10 yr cash bonds vs. bond futures

Discussion in 'Financial Futures' started by newbunch, Apr 16, 2006.

  1. newbunch

    newbunch

    Along the same lines:

    Discovered that changes in yield curve are hurting my performance. After some testing and based on how yield curves affect my models, I find that, when rates are below 6%, I am generally long bonds when the yield curve is steep and short when it is flat. Furthermore, when I am long the yield curve tends to flatten and steepen when I am short. Therefore, I am hurt on both sides since a 6.5 yr bond declines relative to a 10 yr when I am long (the yield curve flattens, thus shorter term rates rise relative to longer rates and prices drop relative to longer term bond prices) and rises when I am short (the yield curve steepens, thus shorter term rates drop relative to longer term rates and prices rise relative to longer term bond prices). Therefore, I have added 30 year bond futures trading.
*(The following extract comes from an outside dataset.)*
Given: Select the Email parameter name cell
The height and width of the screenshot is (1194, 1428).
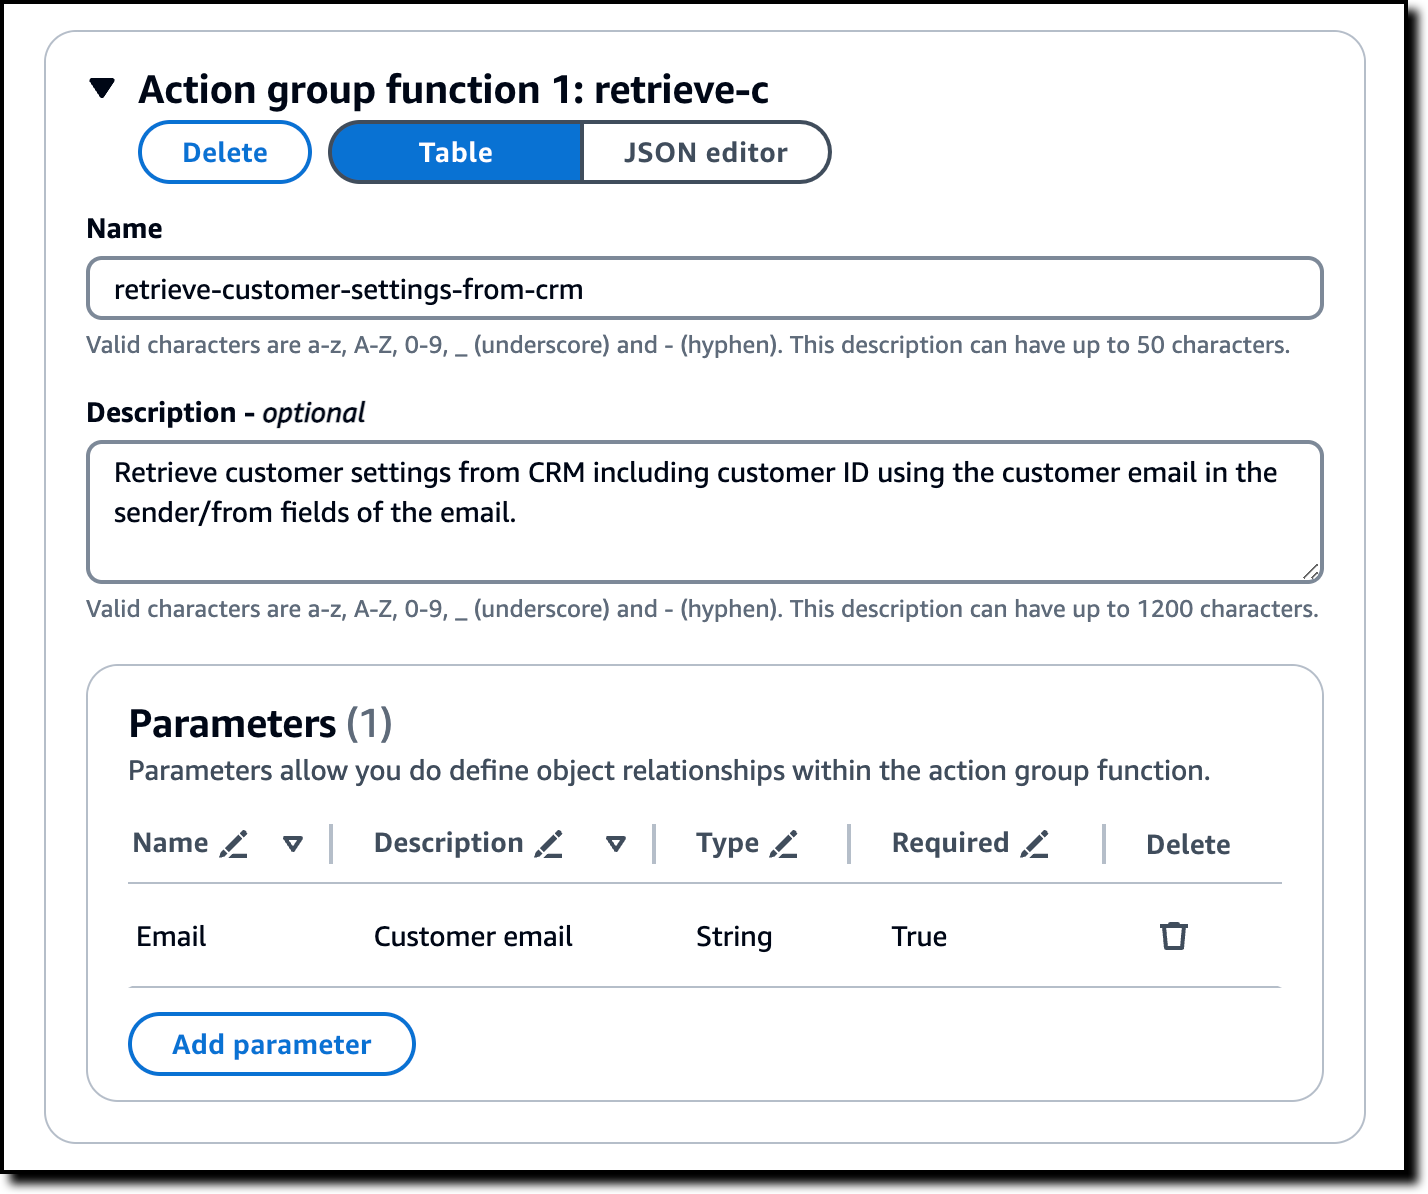Looking at the screenshot, I should click(x=171, y=936).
The 30yr bond acts like a 15 year bond when rates are below 6%. Instead of just trading 10 year bond futures and adding more of them to make up for the lower duration of 6.5 yr bonds versus the 10 yr bond, I now trade a ratio of 10 year bond futures (6.5 year bond) and 30 year bond futures (15 years) to get to a 10 yr bond equivalent and eliminate the yield curve changes.

    Does this make sense? Any errors in my thinking? Anybody know what the yield curve change's affect on different duration bond prices is called?

    Thanks for the help
     
    #11     Jun 15, 2006
  2. heu094

    heu094


    How do you compare holding & rolling futures contracts and holding cash bonds in terms of long term returns?